In the ever-evolving landscape of cybersecurity threats, a novel attack technique known as Ghost Calls has emerged, exploiting web conferencing platforms to establish covert command and control (C2) channels. This method leverages the TURN (Traversal Using Relays around NAT) protocol, integral to applications like Zoom, Microsoft Teams, and Google Meet, to bypass traditional network security measures.
Understanding the TURN Protocol
The TURN protocol is a critical component of WebRTC (Web Real-Time Communication), facilitating peer-to-peer connections by relaying media traffic through servers when direct connections are obstructed by firewalls or Network Address Translation (NAT) devices. This functionality ensures seamless communication in web conferencing applications, even in restrictive network environments.
The TURNt Tool: Weaponizing Web Conferencing Infrastructure
At the forefront of the Ghost Calls attack is a tool named TURNt (TURN tunneler), developed to exploit the TURN protocol. TURNt operates by obtaining legitimate TURN credentials from active web conferencing sessions. These credentials, often valid for several days, are then used to establish encrypted communication channels that are virtually indistinguishable from legitimate video conferencing traffic.
The attack specifically targets major platforms, including Zoom, Microsoft Teams, and Google Meet, which collectively dominate the web conferencing market. By utilizing standard ports such as 443/TCP for TLS connections and 8801/UDP for media traffic, the malicious activity blends seamlessly with normal network operations, making detection exceedingly challenging.
Exploiting Security Recommendations
A particularly insidious aspect of the Ghost Calls attack is its exploitation of security recommendations provided by the conferencing platforms themselves. Both Zoom and Microsoft Teams advocate for split-tunneling VPN configurations and exemptions from TLS inspection to optimize performance. For instance, Microsoft’s documentation explicitly states: We recommend that Teams traffic bypasses proxy server infrastructure, including SSL inspection. Attackers leverage these recommendations to ensure their malicious traffic is not scrutinized by security appliances, thereby evading detection.

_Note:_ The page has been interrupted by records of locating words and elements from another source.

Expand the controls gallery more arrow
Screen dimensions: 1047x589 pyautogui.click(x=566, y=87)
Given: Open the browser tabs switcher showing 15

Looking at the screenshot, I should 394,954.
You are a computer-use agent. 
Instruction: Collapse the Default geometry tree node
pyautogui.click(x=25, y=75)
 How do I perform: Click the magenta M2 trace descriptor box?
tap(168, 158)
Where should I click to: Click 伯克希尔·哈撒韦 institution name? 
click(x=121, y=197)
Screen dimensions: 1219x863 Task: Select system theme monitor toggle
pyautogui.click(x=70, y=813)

Operational Mechanics of the Attack
Once the TURNt tool has established a foothold, it supports multiple communication modes, including SOCKS proxying, local and remote port forwarding, and connections through WebSockets over HTTPS. The encrypted traffic generated by these methods mirrors legitimate conferencing data, rendering traditional network monitoring tools ineffective. Standard WebRTC handshake processes with DTLS encryption further obfuscate the malicious activity, as the traffic appears identical to normal video calls.
Mitigation Strategies
Given the sophistication of the Ghost Calls attack, traditional network monitoring approaches are insufficient. Security experts recommend implementing canary tokens to detect early enumeration activities. Additionally, focusing on identifying proxied offensive tools, such as Impacket or secretsdump.py, rather than monitoring the communication channel itself, can enhance detection capabilities. Understanding the nuances of this attack vector is crucial for developing effective countermeasures.
Conclusion
The Ghost Calls attack underscores the need for continuous vigilance and adaptation in cybersecurity practices. By exploiting trusted web conferencing platforms and protocols, attackers can establish covert C2 channels that are challenging to detect. Organizations must stay informed about emerging threats and implement robust security measures to safeguard their networks against such sophisticated attacks.